Program focuses on replacing toxic grass
March 05, 2014
Step by step replacement of long-established Kentucky 31, the dominant pasture grass in Missouri that belatedly was discovered to carry a toxic fungus, will be an important topic at a program planned at the Southwest Research Center in Mt. Vernon. It will take place from 9 a.m. to 5 p.m. on Monday, Mar. 31, 2014.

The Alliance for Grassland Renewal aims to teach landowners how to eradicate and replant fescue pastures for better production. Until now, most forage lessons have been on ways to alleviate loss.
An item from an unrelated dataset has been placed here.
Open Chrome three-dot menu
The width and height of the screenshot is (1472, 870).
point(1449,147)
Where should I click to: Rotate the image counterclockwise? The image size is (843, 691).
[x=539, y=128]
“We have several novel-endophyte fescue varieties that eliminate the problem,” says Craig Roberts, University of Missouri Extension forage specialist. “Producers that attend the program will learn steps for eradication and reseeding.”

Farmers who have made fescue conversions will be on the panel. “Farmers are our best teachers,” Roberts says. “They have made it work—and learned the dollar returns. Their farm records show the value. Rewards for conversion are high.”

Besides farmers, the teachers are from MU Extension, USDA Natural Resources Conservation Service and agribusinesses. The Alliance not only educates but also sets quality standards for the new seed.

“Kentucky 31 is one tough grass,” Roberts says. That’s why it is popular—because it survives. But a downside is that it cuts calf growth by at least a half-pound per head per day. At today’s prices, with feeder calves selling for nearly $2 per pound, that’s costly to Missouri farmers. With replacement, we will have huge economic impact. The time is right to take action.”

A fee of $60 is being changed and advance registration is required for the program since seating is limited to 60.